Il lavoro a maglia è tornato ad essere un hobby popolare. Sempre più giovani stanno scoprendo il valore di ciò che hanno fatto loro stessi.

Se anche tu stai pensando di intraprendere questo hobby, allora sei nel posto giusto. In questa guida abbiamo messo a dura prova il tema del lavoro a maglia. Oltre ai materiali richiesti, discuteremo anche di tecniche e termini tecnici in modo che tu possa iniziare il più facilmente possibile.

Divertiti durante la lettura!

l’essenziale in breve

Prima di affrontare tutti i termini tecnici e di entrare più in dettaglio, abbiamo compilato per te un piccolo elenco dei fatti più importanti sulla lana.

  • La lana per maglieria è chiamata “filato di lana” dai professionisti
  • Un filato è una struttura tessile lineare che è stata ritorta da uno o più fili
  • Esistono quattro diversi tipi di lana: animale, vegetale, sintetica e semisintetica
  • La lana animale è autopulente
  • La lana si tinge molto bene

Categorizzazione delle fibre

Parliamo ancora del terzo elemento della lista. Le fibre animali comprendono tutte le fibre che provengono dagli animali. Sono caratterizzati dal fatto che sono costituiti principalmente da proteine.

Le fibre vegetali, invece, sono costituite da cellulosa e sono (come suggerisce il nome) ottenute da piante come il cotone, il lino o la canapa.

Il termine “fibre sintetiche” indica fibre artificiali come poliestere, poliammide o elastan. Queste fibre sono solitamente a base di olio, ma esistono anche altre fibre sintetiche che, come le fibre vegetali, sono costituite da cellulosa. Qui si parla di “fibre semisintetiche”.
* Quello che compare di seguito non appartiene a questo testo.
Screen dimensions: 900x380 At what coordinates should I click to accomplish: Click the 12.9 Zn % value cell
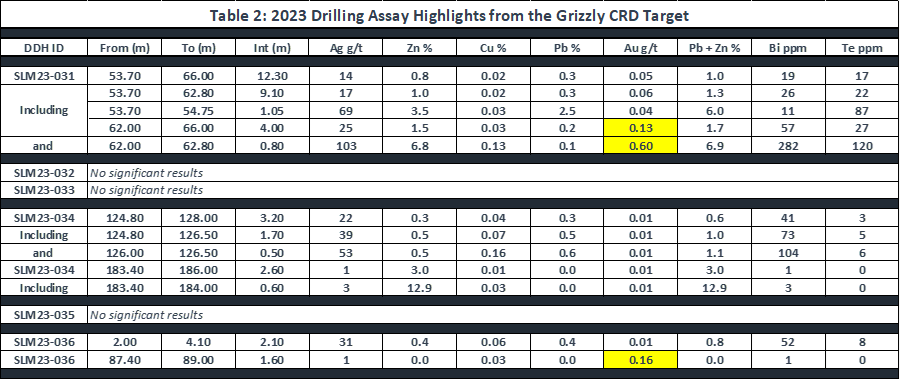[x=420, y=288]
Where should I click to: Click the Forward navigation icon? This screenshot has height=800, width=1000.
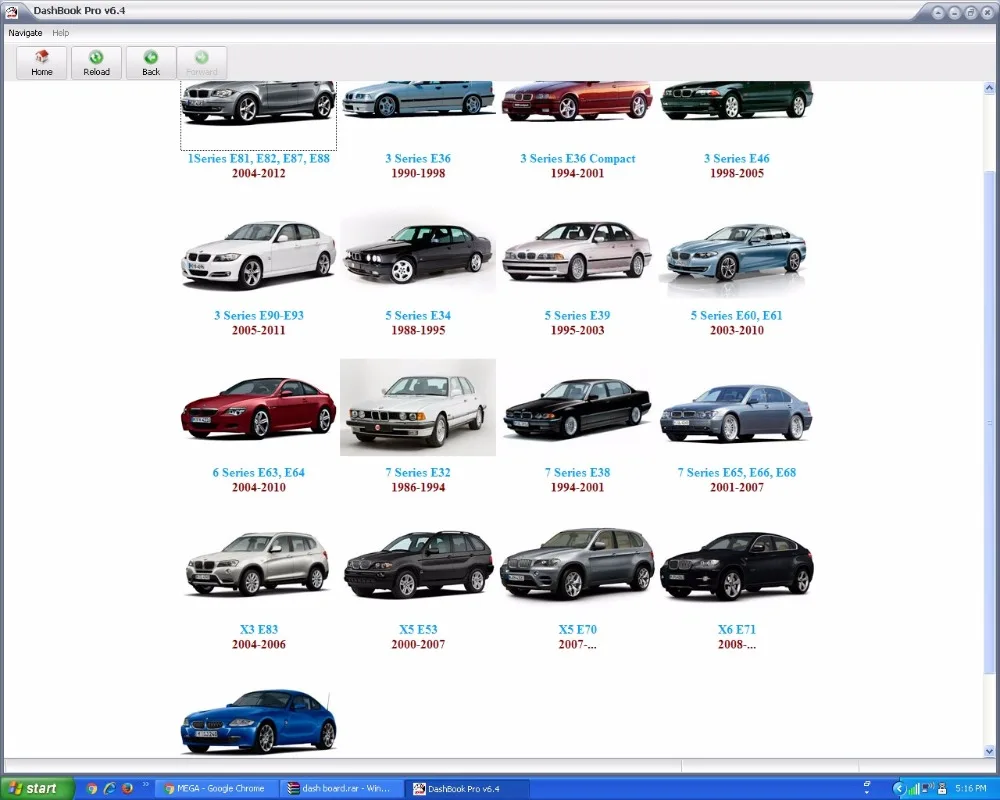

Quindi teniamo a mente: un filato è costituito da almeno un filo ritorto in senso orario. Un filo è costituito da almeno due fili ritorti. Esistono fibre animali, vegetali, sintetiche e semisintetiche che si possono chiamare “lana” o che fungono da sostituto della lana.

Quali tipi di lana esistono?

È bene che tu chieda! Perché questo elenco potrebbe essere più lungo di quanto pensi. Abbiamo creato per voi una piccola panoramica con il termine tecnico della rispettiva lana e della pecora o capra da cui è ottenuta.

Lana Livello
Lana di pecora / lana vergine Pecora “classica”
Lana d’alpaca Alpaka Kamel
Lana di lama Lungo
lana merino Pecora Merino
cachemire Capra di cashmere
Lana mohair Angora / capra mohair

Bisonti, bufali e yak mancano ancora in questa lista. Tuttavia, poiché questi sono usati raramente, li menzioneremo solo di sfuggita.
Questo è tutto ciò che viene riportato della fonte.